[Task data Boundary: Start]
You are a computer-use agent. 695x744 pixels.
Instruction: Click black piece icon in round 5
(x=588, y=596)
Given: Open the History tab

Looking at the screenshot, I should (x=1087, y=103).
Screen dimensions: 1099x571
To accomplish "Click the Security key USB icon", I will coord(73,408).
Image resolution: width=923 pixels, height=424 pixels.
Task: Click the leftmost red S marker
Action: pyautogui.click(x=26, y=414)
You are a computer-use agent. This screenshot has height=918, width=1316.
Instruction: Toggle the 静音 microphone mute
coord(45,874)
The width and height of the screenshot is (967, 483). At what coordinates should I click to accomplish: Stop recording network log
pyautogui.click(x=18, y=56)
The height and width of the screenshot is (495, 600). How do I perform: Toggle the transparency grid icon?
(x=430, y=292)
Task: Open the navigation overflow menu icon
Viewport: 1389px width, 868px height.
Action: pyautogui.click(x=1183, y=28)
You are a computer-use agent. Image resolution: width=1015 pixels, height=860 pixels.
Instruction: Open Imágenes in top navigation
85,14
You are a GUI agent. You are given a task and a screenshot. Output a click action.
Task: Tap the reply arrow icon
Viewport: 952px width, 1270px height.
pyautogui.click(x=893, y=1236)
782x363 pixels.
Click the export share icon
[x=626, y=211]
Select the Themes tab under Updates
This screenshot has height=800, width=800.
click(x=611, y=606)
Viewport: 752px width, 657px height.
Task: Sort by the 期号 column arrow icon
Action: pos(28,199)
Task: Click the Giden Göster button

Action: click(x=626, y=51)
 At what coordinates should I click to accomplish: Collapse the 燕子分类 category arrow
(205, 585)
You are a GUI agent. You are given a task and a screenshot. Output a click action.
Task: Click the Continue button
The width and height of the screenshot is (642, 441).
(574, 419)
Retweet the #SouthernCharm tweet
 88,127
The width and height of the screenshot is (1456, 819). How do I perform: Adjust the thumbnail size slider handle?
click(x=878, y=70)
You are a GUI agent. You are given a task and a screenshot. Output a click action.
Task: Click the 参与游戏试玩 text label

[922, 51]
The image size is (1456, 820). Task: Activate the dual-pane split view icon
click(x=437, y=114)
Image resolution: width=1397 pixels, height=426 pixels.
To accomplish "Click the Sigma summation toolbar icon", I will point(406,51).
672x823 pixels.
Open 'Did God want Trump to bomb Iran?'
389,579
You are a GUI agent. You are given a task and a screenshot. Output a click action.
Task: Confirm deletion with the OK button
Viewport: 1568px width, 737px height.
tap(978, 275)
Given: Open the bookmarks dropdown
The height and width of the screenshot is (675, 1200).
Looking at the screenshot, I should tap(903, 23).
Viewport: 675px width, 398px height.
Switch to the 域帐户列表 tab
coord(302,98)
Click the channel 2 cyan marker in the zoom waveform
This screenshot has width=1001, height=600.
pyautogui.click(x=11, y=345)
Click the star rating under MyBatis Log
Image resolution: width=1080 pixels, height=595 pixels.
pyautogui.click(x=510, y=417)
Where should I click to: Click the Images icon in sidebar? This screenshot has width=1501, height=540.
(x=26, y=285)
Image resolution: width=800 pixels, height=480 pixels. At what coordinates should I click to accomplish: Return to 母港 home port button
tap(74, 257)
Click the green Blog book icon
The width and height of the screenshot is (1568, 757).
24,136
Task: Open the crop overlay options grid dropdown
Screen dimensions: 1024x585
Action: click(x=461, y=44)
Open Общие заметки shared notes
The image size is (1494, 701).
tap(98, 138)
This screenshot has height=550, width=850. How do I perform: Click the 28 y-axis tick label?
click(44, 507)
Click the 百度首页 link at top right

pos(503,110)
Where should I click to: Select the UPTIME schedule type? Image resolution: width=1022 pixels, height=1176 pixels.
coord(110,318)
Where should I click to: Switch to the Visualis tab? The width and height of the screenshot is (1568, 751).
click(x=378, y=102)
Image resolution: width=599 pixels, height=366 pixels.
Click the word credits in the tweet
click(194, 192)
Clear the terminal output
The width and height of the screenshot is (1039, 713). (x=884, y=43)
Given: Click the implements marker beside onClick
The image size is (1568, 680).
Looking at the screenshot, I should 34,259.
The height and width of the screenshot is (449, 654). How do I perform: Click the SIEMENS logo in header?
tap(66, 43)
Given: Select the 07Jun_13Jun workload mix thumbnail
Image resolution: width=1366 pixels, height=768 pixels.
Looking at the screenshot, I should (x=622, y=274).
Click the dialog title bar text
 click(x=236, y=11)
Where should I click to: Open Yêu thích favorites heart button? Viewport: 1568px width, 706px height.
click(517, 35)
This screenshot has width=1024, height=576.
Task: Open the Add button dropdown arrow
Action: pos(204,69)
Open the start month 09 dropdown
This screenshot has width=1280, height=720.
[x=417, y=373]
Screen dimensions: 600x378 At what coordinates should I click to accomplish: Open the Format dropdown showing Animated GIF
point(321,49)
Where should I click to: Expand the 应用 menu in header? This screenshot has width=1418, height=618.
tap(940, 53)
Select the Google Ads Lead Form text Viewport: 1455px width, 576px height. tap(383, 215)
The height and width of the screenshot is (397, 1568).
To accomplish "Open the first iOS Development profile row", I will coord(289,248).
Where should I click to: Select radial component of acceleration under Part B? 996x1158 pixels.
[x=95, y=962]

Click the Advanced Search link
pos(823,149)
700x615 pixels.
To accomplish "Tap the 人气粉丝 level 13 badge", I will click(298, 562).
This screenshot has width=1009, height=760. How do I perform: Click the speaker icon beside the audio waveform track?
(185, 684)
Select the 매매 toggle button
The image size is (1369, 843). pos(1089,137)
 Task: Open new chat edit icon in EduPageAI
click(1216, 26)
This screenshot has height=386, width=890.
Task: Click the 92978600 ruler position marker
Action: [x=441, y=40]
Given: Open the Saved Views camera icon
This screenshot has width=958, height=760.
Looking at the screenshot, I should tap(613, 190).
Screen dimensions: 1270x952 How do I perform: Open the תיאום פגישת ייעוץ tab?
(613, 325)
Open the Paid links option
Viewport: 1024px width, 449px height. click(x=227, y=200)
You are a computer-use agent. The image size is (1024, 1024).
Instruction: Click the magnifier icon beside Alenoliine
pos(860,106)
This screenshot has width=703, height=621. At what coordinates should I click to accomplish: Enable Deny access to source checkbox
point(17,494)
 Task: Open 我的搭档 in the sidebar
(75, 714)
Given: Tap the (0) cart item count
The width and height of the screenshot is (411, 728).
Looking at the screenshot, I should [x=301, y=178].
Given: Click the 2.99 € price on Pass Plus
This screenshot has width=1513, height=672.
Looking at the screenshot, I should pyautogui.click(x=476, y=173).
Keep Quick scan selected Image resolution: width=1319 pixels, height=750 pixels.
[Task data Boundary: End]
• [Exercise directions]: The answer must be every line of the records that contains the word "computer".

• [Solved problem]:
You are a computer-use agent. 695x744 pixels.
You are a computer-use agent. This screenshot has height=918, width=1316.
You are a computer-use agent. Image resolution: width=1015 pixels, height=860 pixels.
You are a computer-use agent. The image size is (1024, 1024).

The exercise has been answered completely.